**PROBLEM DESCRIPTION**
From the text on the Bamberg football club below, reproduce word for word the passage starting at "Football club based" and ending at "the 19th century.".

**TEXT UNDER STUDY**
▬▬▬▬▬▬
Football club based in germany

The DJK Don Bosco Bamberg is a German association football club from the town of Bamberg, Bavaria. DJK stands for Deutsche Jugendkraft, a sports organisation associated with the Catholic Church while John Bosco, popularly known as Don Bosco, was an Italian Roman Catholic priest of the Latin Church, educator and writer of the 19th century.

The club's greatest success came in 2012 when it qualified for the new northern division of the expanded Bayernliga, the fifth tier of the German football league system but lasted for only one season there. It made a return to this league in 2015 after a Landesliga championship.

==History==
DJK Don Bosco Bamberg was formed in 1950 by local catholic priest Richard Feuerlein. Its primary focus was to be towards providing sporting opportunities for the local youth, inspired by the work of Don Bosco who engaged in work with impoverished youth.

For most of its history the club has been a non-descript amateur side in local Bavarian football. The team rose as far as the Bezirksliga Oberfranken-West in 1996, but was soon relegated. Promoted in 2000 and relegated from this league again in 2002 it once more returned in 2006. After two more Bezirksliga seasons the club won the league in 2008 and earned promotion to the Bezirksoberliga Oberfranken. The club spent two seasons there before earning another promotion, now to the Landesliga.

The club played for two seasons in the Landesliga Bayern-Nord, until the league was disbanded in 2012. Don Bosco came seventh in its first season there but finished only twelfth in its second year. Through the promotion round, however, the club managed to qualify for the new northern division of the Bayernliga.

DJK Don Bosco lasted for only one season in the Bayernliga before being relegated again, now to the Landesliga Bayern-Nordwest, where it plays today. The club broke a Landesliga record when it won all of its first twelve games in the league at the start of the 2014–15 season, and eventually won the league and earned promotion back to the Bayernliga.
▬▬▬▬▬▬
**SUPPLIED RECORDS**
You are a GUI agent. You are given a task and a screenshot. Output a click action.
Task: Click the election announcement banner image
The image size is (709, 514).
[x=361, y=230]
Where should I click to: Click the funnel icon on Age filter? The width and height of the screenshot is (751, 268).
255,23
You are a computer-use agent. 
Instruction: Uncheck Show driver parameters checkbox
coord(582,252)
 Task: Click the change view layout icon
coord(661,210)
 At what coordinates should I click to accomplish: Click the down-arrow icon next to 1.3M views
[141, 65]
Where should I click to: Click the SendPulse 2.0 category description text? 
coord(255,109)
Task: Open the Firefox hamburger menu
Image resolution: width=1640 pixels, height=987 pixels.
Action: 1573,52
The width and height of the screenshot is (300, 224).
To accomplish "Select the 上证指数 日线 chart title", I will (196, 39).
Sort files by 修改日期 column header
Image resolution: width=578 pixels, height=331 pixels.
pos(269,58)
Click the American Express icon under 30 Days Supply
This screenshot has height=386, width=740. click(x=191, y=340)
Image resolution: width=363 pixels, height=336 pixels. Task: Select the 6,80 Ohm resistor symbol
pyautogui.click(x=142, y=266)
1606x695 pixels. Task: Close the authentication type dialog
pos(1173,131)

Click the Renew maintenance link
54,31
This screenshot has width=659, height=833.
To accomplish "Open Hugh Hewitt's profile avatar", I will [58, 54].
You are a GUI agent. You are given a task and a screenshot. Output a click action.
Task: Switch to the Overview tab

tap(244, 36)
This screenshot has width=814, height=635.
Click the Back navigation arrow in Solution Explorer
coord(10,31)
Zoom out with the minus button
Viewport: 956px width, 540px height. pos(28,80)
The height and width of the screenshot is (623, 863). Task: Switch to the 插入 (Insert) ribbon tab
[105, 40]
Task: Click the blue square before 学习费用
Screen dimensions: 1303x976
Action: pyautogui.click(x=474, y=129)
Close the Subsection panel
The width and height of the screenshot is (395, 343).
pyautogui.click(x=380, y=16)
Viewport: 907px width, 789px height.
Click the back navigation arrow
▬▬▬▬▬▬
**SOLUTION**
Football club based in germany

The DJK Don Bosco Bamberg is a German association football club from the town of Bamberg, Bavaria. DJK stands for Deutsche Jugendkraft, a sports organisation associated with the Catholic Church while John Bosco, popularly known as Don Bosco, was an Italian Roman Catholic priest of the Latin Church, educator and writer of the 19th century.